September 9, 2018The U.S. produces about 1 billion tons of coal annually, a little less than 12 percent of the world supply. Coal generates about 40 percent of the electricity in the U.S., and nine out of 10 tons of coal in the U.S. are used to generate electricity. The U.S. has about 235-year supply of coal, if it continues using coal at the same rate at which it uses coal today, according to the American Coal Foundation.

About a month ago, I tuned on the radio to WEIR-AM around 10 minutes before “The Neapolitan Show.” Instead of “The Athenian Hour,” WCDK-FM was on, the sister station of WEIR. Dimitri Vassilaros was interviewing Robert Murray of Murray Energy Corp. I called Murray Energy asking about the interview and was told to go on Facebook to the location Make the Valley great again.

There is much more to the interview, but these are just a few facts that I found interesting: During the eight years of the Obama administration, 411 coal-fired power plants closed, and more than 100,000 megawatts had been removed from the electric power grid. Comparing prices per kilowatt, coal costs 4 cents, gas costs 15 cents, wind and solar are 27 cents each. Wind and solar receive a subsidy of 30 percent from the government — taxpayer money. Another source of power is nuclear, I don’t recall the cost, if he gave it.

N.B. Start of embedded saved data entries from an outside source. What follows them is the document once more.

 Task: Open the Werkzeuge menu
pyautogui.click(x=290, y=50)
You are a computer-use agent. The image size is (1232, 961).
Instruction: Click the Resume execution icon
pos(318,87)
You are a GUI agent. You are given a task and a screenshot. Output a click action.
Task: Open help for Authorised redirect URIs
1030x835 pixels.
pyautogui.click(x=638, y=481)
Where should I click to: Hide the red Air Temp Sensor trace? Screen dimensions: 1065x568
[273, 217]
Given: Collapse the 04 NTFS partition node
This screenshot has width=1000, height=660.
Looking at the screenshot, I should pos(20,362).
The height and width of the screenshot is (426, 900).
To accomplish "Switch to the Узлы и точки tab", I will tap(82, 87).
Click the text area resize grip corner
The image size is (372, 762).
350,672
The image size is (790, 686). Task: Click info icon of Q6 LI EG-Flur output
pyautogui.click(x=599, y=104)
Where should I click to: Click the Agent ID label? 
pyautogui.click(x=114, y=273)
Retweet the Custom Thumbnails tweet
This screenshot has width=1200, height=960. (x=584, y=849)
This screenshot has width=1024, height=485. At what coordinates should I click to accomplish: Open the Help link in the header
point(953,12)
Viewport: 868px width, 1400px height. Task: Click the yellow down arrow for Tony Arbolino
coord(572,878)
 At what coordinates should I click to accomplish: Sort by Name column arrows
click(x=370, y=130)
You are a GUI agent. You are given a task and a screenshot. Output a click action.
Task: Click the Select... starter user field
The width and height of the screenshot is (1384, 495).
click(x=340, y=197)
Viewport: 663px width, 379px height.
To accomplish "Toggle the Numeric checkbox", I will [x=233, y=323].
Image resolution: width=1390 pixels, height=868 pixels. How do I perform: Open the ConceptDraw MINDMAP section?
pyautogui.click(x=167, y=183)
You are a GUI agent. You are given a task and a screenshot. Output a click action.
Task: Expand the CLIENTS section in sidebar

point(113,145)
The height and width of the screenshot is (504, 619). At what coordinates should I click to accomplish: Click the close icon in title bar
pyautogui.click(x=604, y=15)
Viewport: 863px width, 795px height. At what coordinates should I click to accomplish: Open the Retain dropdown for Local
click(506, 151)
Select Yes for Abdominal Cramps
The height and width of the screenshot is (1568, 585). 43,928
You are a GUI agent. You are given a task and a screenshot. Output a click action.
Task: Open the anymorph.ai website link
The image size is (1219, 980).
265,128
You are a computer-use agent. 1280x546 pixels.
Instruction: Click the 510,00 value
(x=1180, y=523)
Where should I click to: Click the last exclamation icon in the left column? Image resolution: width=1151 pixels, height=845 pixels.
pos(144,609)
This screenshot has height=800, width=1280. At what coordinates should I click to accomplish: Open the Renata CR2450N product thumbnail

Murray stated that the most dependable and least expensive fuels are coal and nuclear. Both are the target of the climate change crowd and the politically correct. Studies have shown that if they got rid of every coal-fired plant in the United States, the environment would only change 0.02 Kelvin to the Earth’s cooling, which would be unnoticeable.

Coal-fired plants cost about $130 million to keep open, $2 billion to close and $5.7 billion to convert to gas. Murray did state the Ohio Valley will lose 10 coal-fired plants. The Sammis Plant, owned by FirstEnergy, just announced its impending closing for June 1, 2022, according to a story in the Aug. 30 edition of the Herald-Star. In the Aug. 31 edition, it was reported that the FirstEnergy plants in Stratton and Shippingport, Pa., have a combined employment of 550 people. In Murray’s interview he said for every coal-mining job loss that 11 other jobs will be gone.


Now is the time for all politicians, from state to local, to contact Robert Murray. He lives in the Ohio Valley and he seems to be accessible. Together, both can work to keep these coal-powered plants in operations for years to come.